> **To do**:
Print the material from the line with "This screenshot has" up to and including the line with "Action: (x=328, y=274)", reproducing each line exactly. Leave the pictures out.

> **Material provided**:

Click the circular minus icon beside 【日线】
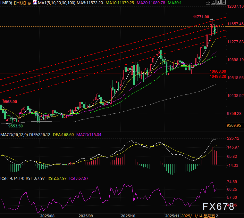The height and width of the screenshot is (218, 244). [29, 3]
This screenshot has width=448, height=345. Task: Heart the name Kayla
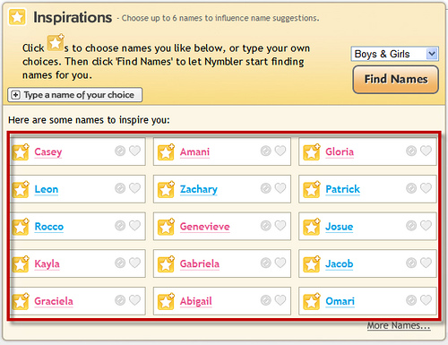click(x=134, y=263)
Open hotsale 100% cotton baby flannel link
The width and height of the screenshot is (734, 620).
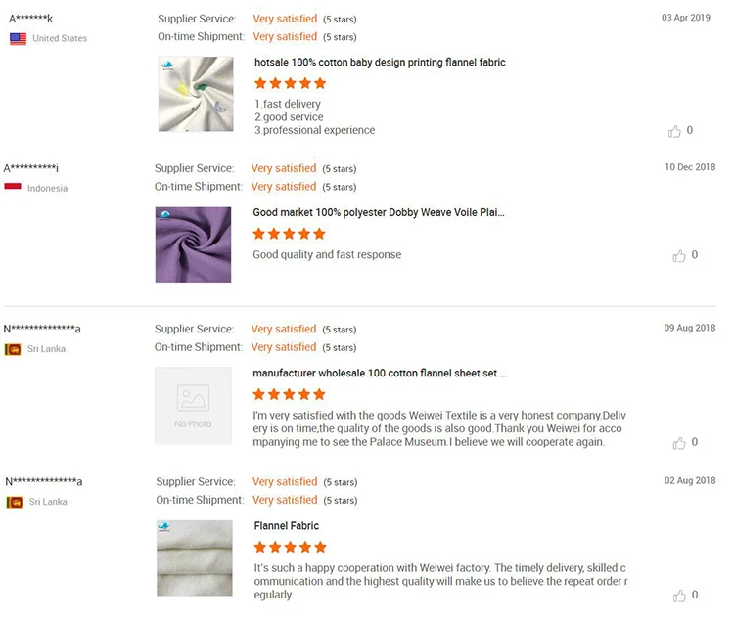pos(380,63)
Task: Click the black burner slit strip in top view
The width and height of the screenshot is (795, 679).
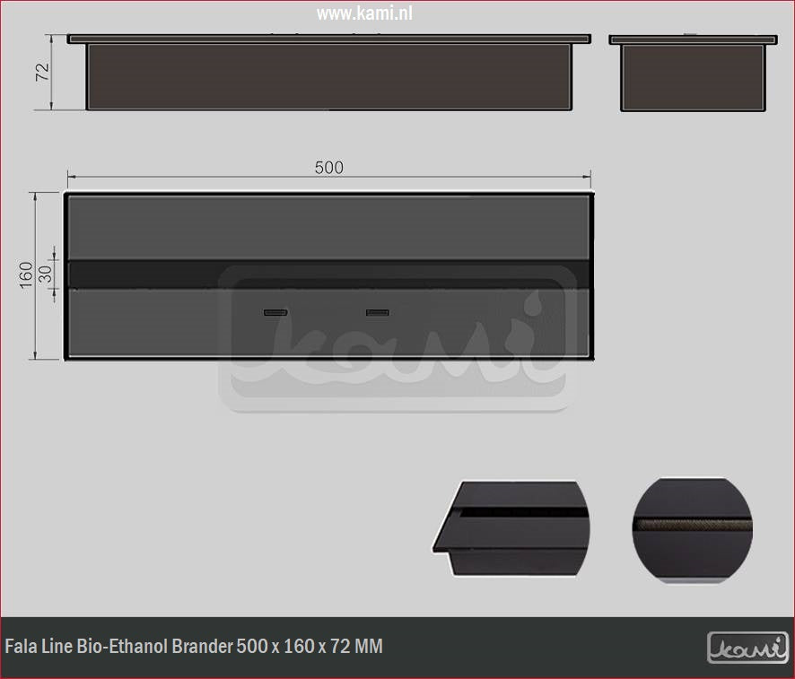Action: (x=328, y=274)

==

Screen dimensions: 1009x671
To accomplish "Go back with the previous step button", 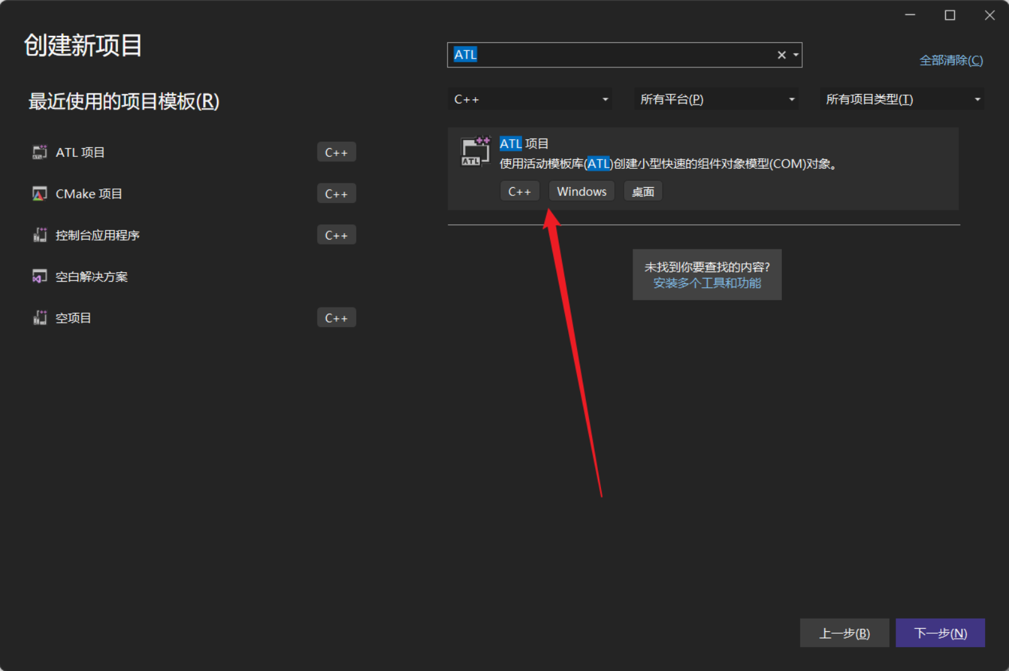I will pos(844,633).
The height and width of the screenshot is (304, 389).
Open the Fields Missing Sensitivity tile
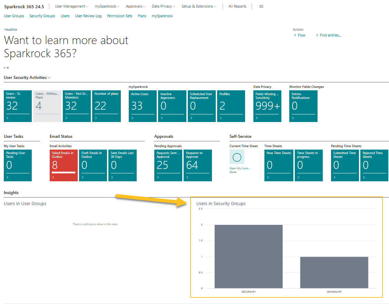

> **Right answer**:
This screenshot has width=448, height=345. Task: Heart the name Kayla
click(x=134, y=263)
Open hotsale 100% cotton baby flannel link
The width and height of the screenshot is (734, 620).
pos(380,63)
Task: Click the black burner slit strip in top view
The width and height of the screenshot is (795, 679).
Action: (x=328, y=274)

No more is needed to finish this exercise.